One group from Tijuana won the human-centered design award, also for $1,000, for its vision for the shantytown called Nueva Esperanza outside the Amazon warehouse. Images of the area, featuring homes made out of wood scraps, cardboard and tarps went viral in 2021 because of the contrast to the new 344,000-square-foot Amazon building.

A team from Tijuana won a $1,000 award for their design for the Nueva Esperanza neighborhood. (Phillip Molnar/The San Diego Union-Tribune)

Sarah Cristina Grageda Viguerias, 19, an architecture student at Tijuanas Universidad Xochicalco, built a utopian vision of the site. It featured housing for migrant families and singles, a community center, schools for adults and children, public bathrooms, a community garden and more.

The model included a large area for parks in its center with plans for a skate park and space for bus lanes. Viguerias, and other team members, said the idea of the project was to create a healthy place with upward mobility for migrants pouring into the city, and for other low-income residents of the neighborhood.

The $1,000 most innovative award went to a group of professional women who created something called the Community Building Playbook. It was a snazzy pamphlet that gave homeless shelters ideas for building community, such as wellness workshops, a resident council, expression nights with things like painting and a community garden.

A Community Building Playbook was one of the winners of a competition downtown Tuesday for the World Design Policy conference (Phillip Molnar/The San Diego Union-Tribune)
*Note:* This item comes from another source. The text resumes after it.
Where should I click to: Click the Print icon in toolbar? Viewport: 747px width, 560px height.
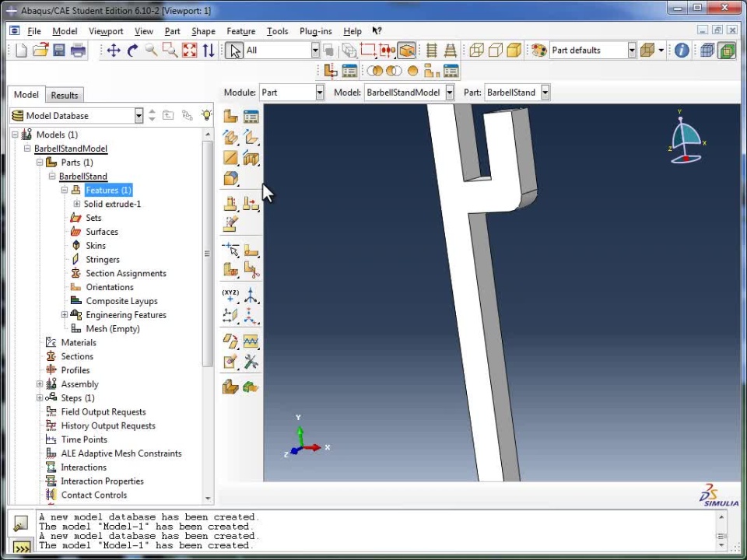(x=78, y=51)
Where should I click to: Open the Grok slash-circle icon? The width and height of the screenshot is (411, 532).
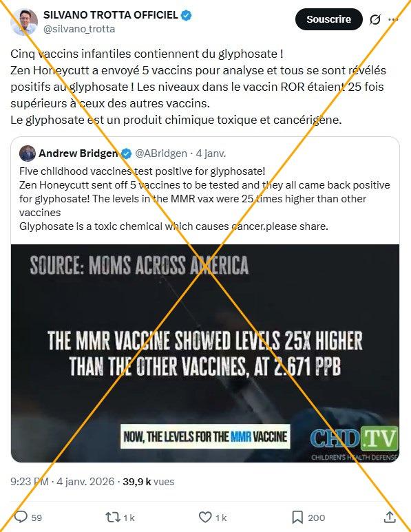[x=375, y=20]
Maura Deignan, 38, said the idea from her and her friends was based on the need for people down on their luck to create community. She said social isolation creates weak ties among people and can result in less access to resources.

Some of the other concepts were NextStepSD, a crowdfunding site for homeless people; DocuHome, a website for homeless people to digitally store sensitive documents, like birth certificates; and HomeStart, a rental website exclusively for college students.